The new viewing and information point officially opened on the shores of Lough Derg today in County Clare.
Located at Mountshannon Pier and operated by Mountshannon Community Council, the Golden Eagle Trust and Clare County Council, the new viewing point features telescopes and information and displays about the White Tailed Sea Eagles.
The facility will remain open until the end of September.
Norway’s Ambassador to Ireland, Roald Næss joined Mayor of Clare Councillor John Crowe in Mountshannon today as his country has been closely linked with the Golden Eagle Trust’s programme who are helping to reintroduce the bird to Ireland.
Source: Sean Curtin
Mayor of Clare John Crowe said the viewing point is a great way for the public to view the birds without disturbing them.
He said the new viewing point “will help to further safeguard these impressive birds and their nesting activities, as well as to promote their ecology and conservation”.
Norwegian Ambassador to Ireland, Roald Næss said:
Norway is home to one of the largest White Tailed Sea Eagle populations in the world and has been instrumental in helping organisations such as the Golden Eagle Trust to reintroduce the species to countries where the bird once flourished but is no longer found.
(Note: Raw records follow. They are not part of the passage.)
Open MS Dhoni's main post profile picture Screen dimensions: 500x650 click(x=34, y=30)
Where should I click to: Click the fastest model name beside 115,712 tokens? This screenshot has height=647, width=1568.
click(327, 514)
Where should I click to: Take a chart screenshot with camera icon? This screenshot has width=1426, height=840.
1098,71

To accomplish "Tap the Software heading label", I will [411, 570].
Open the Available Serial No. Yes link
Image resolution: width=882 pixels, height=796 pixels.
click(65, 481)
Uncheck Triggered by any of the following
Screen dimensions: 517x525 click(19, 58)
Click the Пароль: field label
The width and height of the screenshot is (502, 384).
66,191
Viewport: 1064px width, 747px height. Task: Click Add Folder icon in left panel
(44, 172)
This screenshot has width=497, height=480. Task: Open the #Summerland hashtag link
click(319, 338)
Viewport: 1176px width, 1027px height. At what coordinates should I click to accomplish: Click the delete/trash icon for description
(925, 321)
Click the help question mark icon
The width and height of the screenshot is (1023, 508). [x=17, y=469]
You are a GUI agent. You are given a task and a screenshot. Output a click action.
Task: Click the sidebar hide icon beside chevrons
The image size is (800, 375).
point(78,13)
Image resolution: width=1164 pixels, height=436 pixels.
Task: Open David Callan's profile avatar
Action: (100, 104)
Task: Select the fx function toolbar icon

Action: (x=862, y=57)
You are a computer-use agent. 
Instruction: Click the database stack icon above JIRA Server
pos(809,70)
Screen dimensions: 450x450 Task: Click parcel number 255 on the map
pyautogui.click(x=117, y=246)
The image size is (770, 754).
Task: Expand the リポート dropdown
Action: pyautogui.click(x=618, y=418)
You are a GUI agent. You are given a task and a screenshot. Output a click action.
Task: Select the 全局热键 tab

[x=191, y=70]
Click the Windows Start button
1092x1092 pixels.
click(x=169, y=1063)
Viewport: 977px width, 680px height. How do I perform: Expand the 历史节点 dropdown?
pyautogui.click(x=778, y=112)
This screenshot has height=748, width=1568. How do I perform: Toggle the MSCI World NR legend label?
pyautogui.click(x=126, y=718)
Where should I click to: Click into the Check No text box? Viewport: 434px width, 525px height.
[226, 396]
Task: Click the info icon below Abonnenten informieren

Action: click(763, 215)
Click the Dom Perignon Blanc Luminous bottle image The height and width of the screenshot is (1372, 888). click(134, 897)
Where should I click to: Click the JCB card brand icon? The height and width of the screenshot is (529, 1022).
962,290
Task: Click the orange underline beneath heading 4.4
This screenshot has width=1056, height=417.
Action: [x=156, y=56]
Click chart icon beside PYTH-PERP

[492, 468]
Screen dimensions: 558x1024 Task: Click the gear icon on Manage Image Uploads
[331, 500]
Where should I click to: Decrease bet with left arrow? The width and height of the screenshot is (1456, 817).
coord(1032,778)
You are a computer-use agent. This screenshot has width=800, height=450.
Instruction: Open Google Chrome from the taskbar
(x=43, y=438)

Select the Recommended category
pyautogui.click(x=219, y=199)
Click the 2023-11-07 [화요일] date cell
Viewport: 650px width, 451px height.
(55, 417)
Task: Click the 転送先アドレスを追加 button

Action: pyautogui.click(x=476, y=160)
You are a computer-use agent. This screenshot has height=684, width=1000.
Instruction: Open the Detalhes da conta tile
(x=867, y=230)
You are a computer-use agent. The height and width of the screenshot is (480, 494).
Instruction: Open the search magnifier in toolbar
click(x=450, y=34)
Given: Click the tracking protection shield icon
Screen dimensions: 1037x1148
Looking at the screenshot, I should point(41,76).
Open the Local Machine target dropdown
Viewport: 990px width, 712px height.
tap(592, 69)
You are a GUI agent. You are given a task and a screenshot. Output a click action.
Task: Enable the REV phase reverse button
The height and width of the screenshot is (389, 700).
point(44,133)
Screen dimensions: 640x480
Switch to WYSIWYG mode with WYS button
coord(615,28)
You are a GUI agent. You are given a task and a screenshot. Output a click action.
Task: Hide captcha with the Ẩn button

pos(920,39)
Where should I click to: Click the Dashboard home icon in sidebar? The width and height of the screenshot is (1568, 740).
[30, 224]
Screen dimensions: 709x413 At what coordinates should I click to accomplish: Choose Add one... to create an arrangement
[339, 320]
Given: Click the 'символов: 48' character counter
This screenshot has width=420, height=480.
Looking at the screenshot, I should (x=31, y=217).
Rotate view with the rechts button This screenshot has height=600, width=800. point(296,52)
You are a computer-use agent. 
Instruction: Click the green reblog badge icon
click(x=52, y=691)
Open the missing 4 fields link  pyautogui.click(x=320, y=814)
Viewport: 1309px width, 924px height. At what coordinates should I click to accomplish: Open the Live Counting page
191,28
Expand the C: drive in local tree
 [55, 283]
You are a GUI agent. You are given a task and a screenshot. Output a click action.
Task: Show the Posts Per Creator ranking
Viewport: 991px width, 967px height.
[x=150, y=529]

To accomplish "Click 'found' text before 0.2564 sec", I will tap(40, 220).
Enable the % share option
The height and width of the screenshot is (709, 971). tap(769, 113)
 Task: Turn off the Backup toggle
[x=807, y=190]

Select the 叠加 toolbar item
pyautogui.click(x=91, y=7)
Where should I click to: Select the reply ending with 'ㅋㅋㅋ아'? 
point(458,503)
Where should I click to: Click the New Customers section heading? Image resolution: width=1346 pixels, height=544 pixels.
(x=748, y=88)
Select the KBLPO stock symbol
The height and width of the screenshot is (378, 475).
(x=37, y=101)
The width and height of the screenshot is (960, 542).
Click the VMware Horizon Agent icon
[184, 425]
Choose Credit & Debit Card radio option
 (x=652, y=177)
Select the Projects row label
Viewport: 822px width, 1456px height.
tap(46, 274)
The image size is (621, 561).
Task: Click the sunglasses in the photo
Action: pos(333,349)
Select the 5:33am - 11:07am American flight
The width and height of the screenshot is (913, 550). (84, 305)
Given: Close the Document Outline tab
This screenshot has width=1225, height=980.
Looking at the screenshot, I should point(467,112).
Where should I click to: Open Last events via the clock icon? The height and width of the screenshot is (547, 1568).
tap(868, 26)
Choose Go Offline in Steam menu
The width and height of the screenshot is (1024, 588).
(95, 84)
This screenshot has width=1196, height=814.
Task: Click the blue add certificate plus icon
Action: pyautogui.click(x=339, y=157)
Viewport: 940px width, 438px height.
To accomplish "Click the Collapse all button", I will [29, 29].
Being able to view this breeding pair thrive here in County Clare is a tribute to everyone concerned and I hope the people who visit this viewing point truly value what is happening here.
Dr. Allan Mee, White Tailed Sea Eagle project manager said having a nesting pair of eagles “here on our doorstep is a unique and one that the local community in Mountshannon will I’m sure help nurture into the future”.